■ **Your goal**
Copy out the entries word for word, from the line containing "Task: Click the pixelated" through the line containing "pyautogui.click(x=416, y=46)", and nothing beyond that stretch.

Entries from a collection
- - - - - - -

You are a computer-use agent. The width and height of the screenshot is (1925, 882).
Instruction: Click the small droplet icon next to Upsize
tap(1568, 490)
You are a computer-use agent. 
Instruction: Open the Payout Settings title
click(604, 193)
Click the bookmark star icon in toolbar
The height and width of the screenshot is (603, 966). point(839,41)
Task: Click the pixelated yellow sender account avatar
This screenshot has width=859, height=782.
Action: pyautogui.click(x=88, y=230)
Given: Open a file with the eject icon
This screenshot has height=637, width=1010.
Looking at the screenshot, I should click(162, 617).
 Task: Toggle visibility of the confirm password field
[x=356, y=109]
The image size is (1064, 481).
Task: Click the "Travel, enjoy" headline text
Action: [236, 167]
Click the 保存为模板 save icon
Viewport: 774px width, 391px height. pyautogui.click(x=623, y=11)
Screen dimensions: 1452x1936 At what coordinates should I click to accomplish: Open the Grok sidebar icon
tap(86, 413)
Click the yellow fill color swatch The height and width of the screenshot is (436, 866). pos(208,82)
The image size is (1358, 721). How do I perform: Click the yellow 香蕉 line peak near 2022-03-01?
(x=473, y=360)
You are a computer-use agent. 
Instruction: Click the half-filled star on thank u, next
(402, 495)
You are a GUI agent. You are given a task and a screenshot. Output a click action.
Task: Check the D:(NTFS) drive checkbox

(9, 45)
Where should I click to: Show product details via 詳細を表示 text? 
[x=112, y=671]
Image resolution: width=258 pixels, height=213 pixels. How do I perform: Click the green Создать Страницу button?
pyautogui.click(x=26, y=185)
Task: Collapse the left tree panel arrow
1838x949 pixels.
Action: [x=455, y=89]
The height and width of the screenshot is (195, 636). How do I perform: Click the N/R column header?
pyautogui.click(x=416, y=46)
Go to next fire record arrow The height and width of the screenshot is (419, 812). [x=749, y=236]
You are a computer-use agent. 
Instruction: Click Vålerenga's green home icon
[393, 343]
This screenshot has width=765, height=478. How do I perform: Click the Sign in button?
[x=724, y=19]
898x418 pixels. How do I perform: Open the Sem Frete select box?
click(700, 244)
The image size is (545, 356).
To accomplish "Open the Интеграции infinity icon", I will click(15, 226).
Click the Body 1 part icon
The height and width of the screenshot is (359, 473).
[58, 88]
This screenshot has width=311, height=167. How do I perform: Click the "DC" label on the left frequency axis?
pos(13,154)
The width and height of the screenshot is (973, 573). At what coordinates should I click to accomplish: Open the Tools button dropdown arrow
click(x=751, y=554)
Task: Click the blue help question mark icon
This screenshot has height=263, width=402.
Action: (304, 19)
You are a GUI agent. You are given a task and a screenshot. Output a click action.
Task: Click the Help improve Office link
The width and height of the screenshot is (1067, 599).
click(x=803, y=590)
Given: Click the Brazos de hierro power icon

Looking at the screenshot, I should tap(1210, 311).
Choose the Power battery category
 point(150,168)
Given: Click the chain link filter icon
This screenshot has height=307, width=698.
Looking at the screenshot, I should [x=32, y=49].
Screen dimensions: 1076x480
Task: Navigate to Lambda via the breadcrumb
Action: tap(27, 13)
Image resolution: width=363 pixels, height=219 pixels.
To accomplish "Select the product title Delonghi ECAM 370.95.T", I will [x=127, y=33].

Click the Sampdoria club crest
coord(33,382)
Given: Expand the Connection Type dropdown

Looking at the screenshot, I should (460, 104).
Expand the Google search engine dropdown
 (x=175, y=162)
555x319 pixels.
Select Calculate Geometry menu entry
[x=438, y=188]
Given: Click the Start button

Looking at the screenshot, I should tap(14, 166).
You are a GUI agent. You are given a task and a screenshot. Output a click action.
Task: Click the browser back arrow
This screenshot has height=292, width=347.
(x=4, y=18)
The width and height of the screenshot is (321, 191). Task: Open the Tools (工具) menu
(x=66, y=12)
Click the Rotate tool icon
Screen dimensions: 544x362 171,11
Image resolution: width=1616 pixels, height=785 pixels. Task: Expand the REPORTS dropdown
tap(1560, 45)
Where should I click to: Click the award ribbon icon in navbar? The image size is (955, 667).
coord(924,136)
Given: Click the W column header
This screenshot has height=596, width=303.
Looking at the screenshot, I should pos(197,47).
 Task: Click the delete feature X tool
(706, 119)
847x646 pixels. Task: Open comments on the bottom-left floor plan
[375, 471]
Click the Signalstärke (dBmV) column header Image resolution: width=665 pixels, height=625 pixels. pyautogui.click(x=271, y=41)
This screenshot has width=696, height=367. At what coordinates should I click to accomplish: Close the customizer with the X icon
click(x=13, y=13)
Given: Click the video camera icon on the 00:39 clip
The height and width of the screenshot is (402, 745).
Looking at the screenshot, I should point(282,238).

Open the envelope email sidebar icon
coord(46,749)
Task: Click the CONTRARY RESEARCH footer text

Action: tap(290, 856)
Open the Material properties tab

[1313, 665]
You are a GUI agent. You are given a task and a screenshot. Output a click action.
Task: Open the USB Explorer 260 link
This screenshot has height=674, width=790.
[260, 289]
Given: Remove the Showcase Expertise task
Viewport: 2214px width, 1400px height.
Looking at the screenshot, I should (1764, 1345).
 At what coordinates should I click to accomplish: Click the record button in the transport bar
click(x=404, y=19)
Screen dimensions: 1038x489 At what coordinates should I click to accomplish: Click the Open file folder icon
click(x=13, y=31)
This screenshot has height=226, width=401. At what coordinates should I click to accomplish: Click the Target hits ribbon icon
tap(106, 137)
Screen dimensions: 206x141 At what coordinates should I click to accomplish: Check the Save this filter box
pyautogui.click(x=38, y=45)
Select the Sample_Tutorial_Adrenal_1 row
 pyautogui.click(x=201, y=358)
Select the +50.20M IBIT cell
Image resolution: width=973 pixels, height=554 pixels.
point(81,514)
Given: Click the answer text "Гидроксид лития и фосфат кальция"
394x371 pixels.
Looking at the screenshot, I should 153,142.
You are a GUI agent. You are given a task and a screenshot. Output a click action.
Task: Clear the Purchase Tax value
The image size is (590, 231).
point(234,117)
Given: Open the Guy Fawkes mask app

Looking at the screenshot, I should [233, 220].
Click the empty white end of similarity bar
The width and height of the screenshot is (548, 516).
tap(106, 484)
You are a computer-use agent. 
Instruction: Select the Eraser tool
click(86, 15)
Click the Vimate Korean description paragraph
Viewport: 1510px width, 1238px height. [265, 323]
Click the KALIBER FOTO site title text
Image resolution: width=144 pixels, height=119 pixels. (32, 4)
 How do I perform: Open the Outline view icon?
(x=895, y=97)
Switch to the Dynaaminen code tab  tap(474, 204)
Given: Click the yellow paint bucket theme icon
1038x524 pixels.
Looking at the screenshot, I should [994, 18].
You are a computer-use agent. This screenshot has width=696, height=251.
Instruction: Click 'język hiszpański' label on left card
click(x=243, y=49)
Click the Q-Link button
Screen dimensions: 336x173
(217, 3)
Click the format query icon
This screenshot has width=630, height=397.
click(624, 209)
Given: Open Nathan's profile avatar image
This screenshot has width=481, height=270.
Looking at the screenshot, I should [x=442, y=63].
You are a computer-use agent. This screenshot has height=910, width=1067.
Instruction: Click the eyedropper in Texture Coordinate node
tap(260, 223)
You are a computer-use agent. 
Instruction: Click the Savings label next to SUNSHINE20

- - - - - - -

■ **Final result**
Task: Click the pixelated yellow sender account avatar
This screenshot has width=859, height=782.
Action: pyautogui.click(x=88, y=230)
Given: Open a file with the eject icon
This screenshot has height=637, width=1010.
Looking at the screenshot, I should click(162, 617).
 Task: Toggle visibility of the confirm password field
[x=356, y=109]
The image size is (1064, 481).
Task: Click the "Travel, enjoy" headline text
Action: [236, 167]
Click the 保存为模板 save icon
Viewport: 774px width, 391px height. pyautogui.click(x=623, y=11)
Screen dimensions: 1452x1936 At what coordinates should I click to accomplish: Open the Grok sidebar icon
tap(86, 413)
Click the yellow fill color swatch The height and width of the screenshot is (436, 866). pos(208,82)
The image size is (1358, 721). How do I perform: Click the yellow 香蕉 line peak near 2022-03-01?
(x=473, y=360)
You are a computer-use agent. 
Instruction: Click the half-filled star on thank u, next
(402, 495)
You are a GUI agent. You are given a task and a screenshot. Output a click action.
Task: Check the D:(NTFS) drive checkbox

(9, 45)
Where should I click to: Show product details via 詳細を表示 text? 
[x=112, y=671]
Image resolution: width=258 pixels, height=213 pixels. How do I perform: Click the green Создать Страницу button?
pyautogui.click(x=26, y=185)
Task: Collapse the left tree panel arrow
1838x949 pixels.
Action: [x=455, y=89]
The height and width of the screenshot is (195, 636). How do I perform: Click the N/R column header?
pyautogui.click(x=416, y=46)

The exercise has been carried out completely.